Floating Olive Branch
Seasons Detox Salad

Serves 4 

Ingredients:

Toasted Bean, Seed & Nut Blend: 

¼ cup canned chickpeas, drained, rinsed, and dried 

2 tablespoons sliced almonds 

1 tablespoon pepitas 

1 teaspoon chia seeds 

1 teaspoon sesame seeds 

1 tablespoon Blood Orange Infused Olive Oil 

1 teaspoon Spiced Maple Rub 

Vinaigrette: 

2 tablespoons Apple Cider Vinegar 

2 tablespoons Honey Ginger White Balsamic 

¼ cup Blood Orange Infused Olive Oil 

1 tablespoon Dijon mustard 

1 tablespoon honey or agave 


2 cups fresh kale, chopped 

2 cups shredded Brussels sprouts or cabbage 

2 cups radicchio, chopped 

2 each carrots, shaved 

1 each grapefruit, cut into segments 

¼ cup fresh scallions, chopped 

¼ cup fresh cilantro leaves 

Instructions 

Preheat the oven to 350°F and line a small baking sheet with parchment paper.
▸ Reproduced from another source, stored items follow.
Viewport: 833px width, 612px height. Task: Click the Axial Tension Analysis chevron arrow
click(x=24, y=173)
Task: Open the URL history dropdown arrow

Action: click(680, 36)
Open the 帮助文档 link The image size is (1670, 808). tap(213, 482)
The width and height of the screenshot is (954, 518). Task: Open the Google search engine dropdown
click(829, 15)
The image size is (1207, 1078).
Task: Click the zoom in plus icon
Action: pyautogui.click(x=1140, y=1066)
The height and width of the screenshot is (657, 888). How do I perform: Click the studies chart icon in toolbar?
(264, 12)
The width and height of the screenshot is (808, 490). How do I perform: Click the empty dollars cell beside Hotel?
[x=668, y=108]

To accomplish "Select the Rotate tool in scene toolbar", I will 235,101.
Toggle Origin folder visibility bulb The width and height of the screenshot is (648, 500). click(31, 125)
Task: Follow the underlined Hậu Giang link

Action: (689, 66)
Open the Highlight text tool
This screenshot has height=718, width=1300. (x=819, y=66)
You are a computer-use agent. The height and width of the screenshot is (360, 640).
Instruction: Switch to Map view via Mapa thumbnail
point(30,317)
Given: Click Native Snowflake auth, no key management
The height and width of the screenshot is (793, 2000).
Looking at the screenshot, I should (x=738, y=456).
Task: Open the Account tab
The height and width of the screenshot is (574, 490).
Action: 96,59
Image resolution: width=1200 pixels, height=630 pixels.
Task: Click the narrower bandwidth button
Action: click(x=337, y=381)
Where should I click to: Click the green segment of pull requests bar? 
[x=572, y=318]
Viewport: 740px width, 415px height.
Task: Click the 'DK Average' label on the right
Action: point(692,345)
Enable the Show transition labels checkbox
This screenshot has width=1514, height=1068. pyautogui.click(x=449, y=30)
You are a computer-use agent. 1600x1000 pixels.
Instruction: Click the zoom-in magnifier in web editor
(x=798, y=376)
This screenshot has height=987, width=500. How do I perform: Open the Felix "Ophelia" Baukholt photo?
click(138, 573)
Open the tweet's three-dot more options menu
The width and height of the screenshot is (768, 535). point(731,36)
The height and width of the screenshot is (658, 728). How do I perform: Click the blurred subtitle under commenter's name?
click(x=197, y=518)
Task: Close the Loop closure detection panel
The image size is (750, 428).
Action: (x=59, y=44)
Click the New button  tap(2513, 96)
Combine chickpeas, almonds, pepitas, chia seeds, sesame seeds, Blood Orange Infused Olive Oil olive, and Spiced Maple Rub in a medium bowl. Transfer the bean and nut mixture to the prepared baking sheet, spreading it in an even layer. Bake for 10 to 15 minutes or until toasted. Remove from the oven and set aside to cool at room temperature. 

To make the vinaigrette, whisk together the Apple Cider Vinegar, Honey Ginger Balsamic, Blood Orange Infused Olive Oil, mustard, and honey in a medium bowl. Refrigerate until ready to serve. 

Place the kale, shredded Brussels sprouts, and radicchio in a large bowl, toss to combine, and transfer to a serving bowl or platter. Top the salad with shaved carrots, grapefruit segments, scallions, cilantro, and bean, seed & nut blend. Drizzle the salad with vinaigrette or serve the vinaigrette on the side.